Partitioning and Net Grouping
The electrical behavior of a signal net depends on its proximity to other objects, such as power and ground planes or other signal nets (e.g., characteristic impedance is controlled by nearby supply planes, while crosstalk is determined by the locations of both planes and other traces. For meaningful analysis of any particular net, you need to determine what other planes and nets are nearby and include them in the simulation).
When you perform an analysis in CPA, the software automatically identifies nearby signal nets and power/ground planes. During full-package analysis, the signal nets are divided into several partitions, each of which consists of a number of nets that are all close to one another. This is done in order to efficiently and accurately analyze the entire package.
The following are some characteristics of partitioning:
- Different nets in each partition are treated differently. Some nets are considered to be valid members of the partition because they are sufficiently well surrounded by other nearby nets (in the same partition) to ensure that all neighborhood effects on them have been adequately considered.
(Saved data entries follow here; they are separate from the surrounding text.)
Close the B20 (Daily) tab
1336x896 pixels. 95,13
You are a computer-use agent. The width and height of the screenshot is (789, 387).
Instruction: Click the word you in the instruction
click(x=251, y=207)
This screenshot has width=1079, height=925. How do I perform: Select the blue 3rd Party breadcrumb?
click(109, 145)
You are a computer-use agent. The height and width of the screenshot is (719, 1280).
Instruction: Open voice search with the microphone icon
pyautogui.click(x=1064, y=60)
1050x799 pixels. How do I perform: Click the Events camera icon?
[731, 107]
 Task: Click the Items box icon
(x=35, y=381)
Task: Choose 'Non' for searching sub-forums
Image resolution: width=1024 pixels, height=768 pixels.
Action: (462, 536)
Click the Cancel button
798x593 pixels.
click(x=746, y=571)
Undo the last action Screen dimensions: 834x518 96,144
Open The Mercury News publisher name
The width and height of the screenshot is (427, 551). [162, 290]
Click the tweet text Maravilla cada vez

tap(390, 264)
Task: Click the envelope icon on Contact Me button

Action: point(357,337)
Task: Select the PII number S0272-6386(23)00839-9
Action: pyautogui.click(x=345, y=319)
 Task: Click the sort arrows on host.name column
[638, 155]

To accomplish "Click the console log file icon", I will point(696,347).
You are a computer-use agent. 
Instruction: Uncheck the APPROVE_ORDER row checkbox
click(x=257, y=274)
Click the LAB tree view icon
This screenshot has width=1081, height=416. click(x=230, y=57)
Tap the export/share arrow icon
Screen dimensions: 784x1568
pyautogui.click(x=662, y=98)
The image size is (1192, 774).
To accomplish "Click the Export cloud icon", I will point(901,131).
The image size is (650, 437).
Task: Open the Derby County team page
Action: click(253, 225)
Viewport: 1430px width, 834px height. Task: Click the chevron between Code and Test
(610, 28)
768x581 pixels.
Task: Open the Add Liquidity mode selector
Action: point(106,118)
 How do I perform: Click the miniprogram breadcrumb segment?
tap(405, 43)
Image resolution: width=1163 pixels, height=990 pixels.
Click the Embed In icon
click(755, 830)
They are called valid when the inductance and capacitance values for those nets are an accurate representation of their true values.
- If a net is not valid for a particular partition, we call it nonvalid within that partition. This means that the net was included within the partition to model the environment of another (valid) net, but its own environment has not been modeled sufficiently to consider its self and mutual inductances to be correct.
- A net is always valid in at least one of the generated partitions. That same net may appear as a nonvalid net in a other partitions because it was needed there to model environmental effects on other nets.
- After the analysis completes, SIwave collects valid parts of the inductance and capacitance matrices for different partitions, discards the nonvalid parts, and combines the results together into a single accurate solution matrix.